El importe a percibir por aprobación del proyecto de reparcelación constituye una ganancia patrimonial sujeta a IRPF, no un rendimiento, que se imputa temporalmente en el ejercicio en que se apruebe definitivamente el proyecto. La ganancia se clasifica como renta del ahorro conforme al artículo 46.b) LIRPF, derivada de la transmisión subyacente de la finca y del derecho de percepción integrado en el patrimonio desde la disolución de la sociedad vendedora.
Hechos
Con fecha 5 de agosto de 2005, una sociedad patrimonial de la que era socio el consultante vende a un tercero una finca rústica. En la escritura de compraventa se pactó, además del precio, la percepción posterior de un importe adicional en el supuesto de que se aprobase un proyecto de reparcelación. En marzo de 2007 se acordó la disolución y liquidación de la sociedad, acogiéndose al régimen establecido en al disposición transitoria vigésimo cuarta del texto refundido de la Ley del Impuesto sobre Sociedades, subrogándose los socios en el derecho a percibir el importe establecido para el caso de aprobarse el proyecto de reparcelación.
Cuestión planteada
Se pregunta sobre la tributación en el IRPF del importe a percibir si se cumpliese la condición (aprobación del proyecto de reparcelación).
Contestación
En la estipulación tercera del contrato de compraventa referido en la descripción sucinta de los hechos se establece que “en el supuesto que eventualmente se produzca la aprobación definitiva y firme de un Proyecto de Reparcelación que desarrolle la Finca, a requerimiento de cualquiera de las partes con quince días de antelación, XXXXX deberá abonar a XXXXX (…)”. Además, se establece también que en tal supuesto la compradora deberá ceder a la vendedora unas parcelas urbanizadas o, a elección de esta última, sustituir tal prestación por el abono en dinero.

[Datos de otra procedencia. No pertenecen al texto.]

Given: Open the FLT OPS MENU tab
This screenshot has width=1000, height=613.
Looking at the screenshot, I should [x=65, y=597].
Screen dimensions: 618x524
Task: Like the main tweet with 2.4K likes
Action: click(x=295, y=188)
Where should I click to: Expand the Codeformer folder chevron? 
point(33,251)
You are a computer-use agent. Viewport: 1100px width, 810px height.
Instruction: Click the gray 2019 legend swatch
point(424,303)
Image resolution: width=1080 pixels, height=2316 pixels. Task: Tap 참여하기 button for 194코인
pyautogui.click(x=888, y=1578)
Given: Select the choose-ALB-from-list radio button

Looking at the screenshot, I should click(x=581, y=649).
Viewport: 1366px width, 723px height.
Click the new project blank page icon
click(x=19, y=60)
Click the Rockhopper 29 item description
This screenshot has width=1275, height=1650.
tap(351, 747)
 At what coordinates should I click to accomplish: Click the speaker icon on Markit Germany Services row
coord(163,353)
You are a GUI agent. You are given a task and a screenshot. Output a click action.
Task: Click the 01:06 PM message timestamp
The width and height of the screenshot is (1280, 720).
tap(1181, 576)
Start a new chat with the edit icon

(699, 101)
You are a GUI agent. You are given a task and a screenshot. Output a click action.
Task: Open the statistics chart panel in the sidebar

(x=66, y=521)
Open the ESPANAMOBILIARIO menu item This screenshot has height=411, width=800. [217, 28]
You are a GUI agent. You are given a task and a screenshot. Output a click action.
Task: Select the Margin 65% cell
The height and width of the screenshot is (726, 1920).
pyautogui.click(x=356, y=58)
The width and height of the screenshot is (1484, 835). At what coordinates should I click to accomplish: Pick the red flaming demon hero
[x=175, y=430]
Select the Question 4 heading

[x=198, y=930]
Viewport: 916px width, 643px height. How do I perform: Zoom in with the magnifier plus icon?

Desde esta configuración de lo pactado por las partes, el nacimiento del derecho del consultante a la percepción de los importes económicos (ya sea por entenderse que se ha subrogado en la posición de parte vendedora que tenía la sociedad disuelta o por entenderse adjudicatario en la disolución de la expectativa del derecho a su percepción) surge con el cumplimiento de la condición (aprobación del proyecto), produciéndose en ese momento una alteración en el patrimonio del consultante que tiene su encaje en la definición de ganancias y pérdidas patrimoniales que se recoge en el artículo 33 de la Ley 35/2006, de 28 de noviembre, del Impuesto sobre la Renta de las Personas Físicas y de modificación parcial de las leyes de los Impuestos sobre Sociedades, sobre la Renta de no Residentes y sobre el Patrimonio (BOE del día 29), que en su apartado 1 establece que “son ganancias y pérdidas patrimoniales las variaciones en el valor del patrimonio del contribuyente que se pongan de manifiesto con ocasión de cualquier alteración en la composición de aquél, salvo que por esta Ley se califiquen como rendimientos”.
Respecto a la imputación temporal, según establece el artículo 14.1.c) de la Ley del Impuesto, las ganancias patrimoniales se imputan al período impositivo en que tenga lugar la alteración patrimonial, por lo que será en el período impositivo en que se apruebe el proyecto de reparcelación en el que proceda su imputación.
Finalmente, en lo que se refiere a la clase de renta (general o del ahorro) que constituye esta ganancia, su procedencia derivada de la transmisión de la finca efectuada en su momento por la sociedad y del derecho, o expectativa de derecho, a su percepción (que pertenece al consultante desde la disolución de la sociedad) conduce a su consideración como renta del ahorro, en aplicación de lo dispuesto en el artículo 46,b) de la Ley 35/2006.
Lo que comunico a usted con efectos vinculantes, conforme a lo dispuesto en el apartado 1 del artículo 89 de la Ley 58/2003, de 17 de diciembre, General Tributaria (BOE del día 18).